原文:
五條嶺不回答,沉默得像一位閱歷精深的長者,一點不動聲色,一如埋在這里的將士們。
死去的永遠年輕,而幸存的戰士們,已經人到老年,鬢發斑白了。
五條嶺烈士四散在各地的父母不少已經去世,活著的安靜地過著他們的晚年,原本以為有些事再也不用回憶,有些疑惑再也不用解開,血灑疆場的兒子再也無人問津,他們準備把對兒子的思念直接帶到墳墓。
可人到老年,記憶仍很年輕。
五條嶺外,有一個個烈屬艱澀的心路在延伸。
尋親是烈士后人難解的情結。
10年前,有個蘇州女子來這里祭拜父親,聽說她父親死在這場戰爭中,但也只是村里逸聞。不知道那女子的父親是否就是這2000名無名烈士中的一個,這件事并未引起村里重視,也沒有人去探尋這件事有幾分真實。
幾年前,贛榆一個退休干部曾給慶元村支書田永培打電話,請他尋找戰斗中犧牲的父親。田永培手中沒有任何史料,無法為他解疑。贛榆人遺憾不已。
媒體的發現和報道,使長期以來默默無聞的五條嶺一時間成了人們關注的圣地,掀起了一個送烈士“回家”的尋找行動。

任務要求:
**a)** 據原文所述,幾年前贛榆一位退休幹部曾致電何人,請其尋找在戰鬥中犧牲的父親?
**b)** 請逐字引錄條目中自包含「The width and」之行起、至包含「coord(247,458)」之行止的部分,首尾兩行均須包括在內。

待處理條目:
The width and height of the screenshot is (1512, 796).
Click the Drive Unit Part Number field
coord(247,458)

---

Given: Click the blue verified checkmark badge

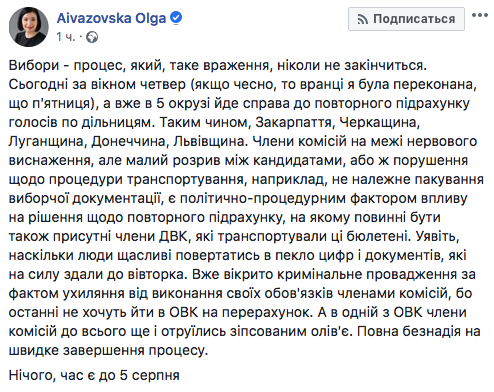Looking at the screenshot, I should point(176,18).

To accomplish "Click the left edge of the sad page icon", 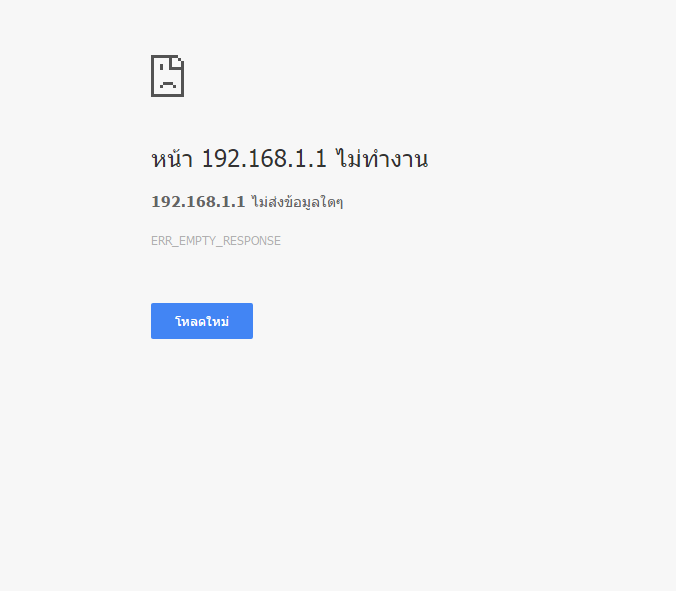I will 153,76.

---

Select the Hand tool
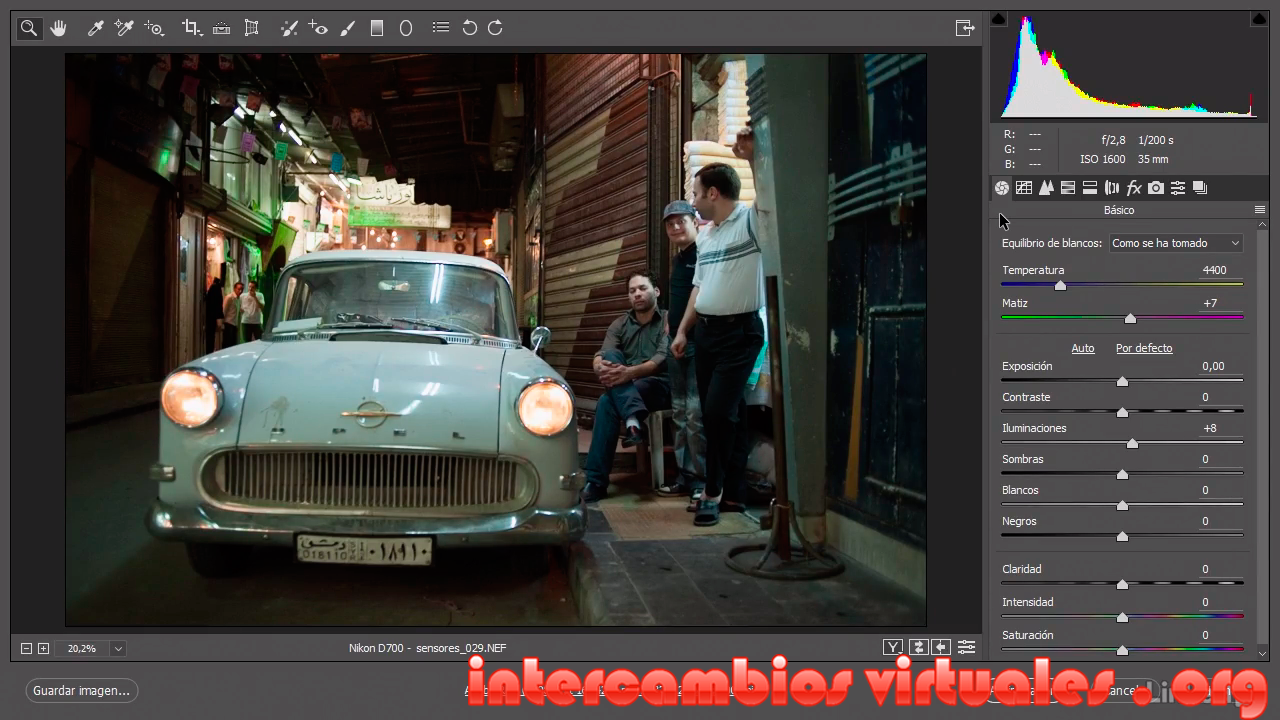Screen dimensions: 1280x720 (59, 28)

書面回答:
**a)** 慶元村支書田永培。

**b)**
The width and height of the screenshot is (1512, 796).
Click the Drive Unit Part Number field
coord(247,458)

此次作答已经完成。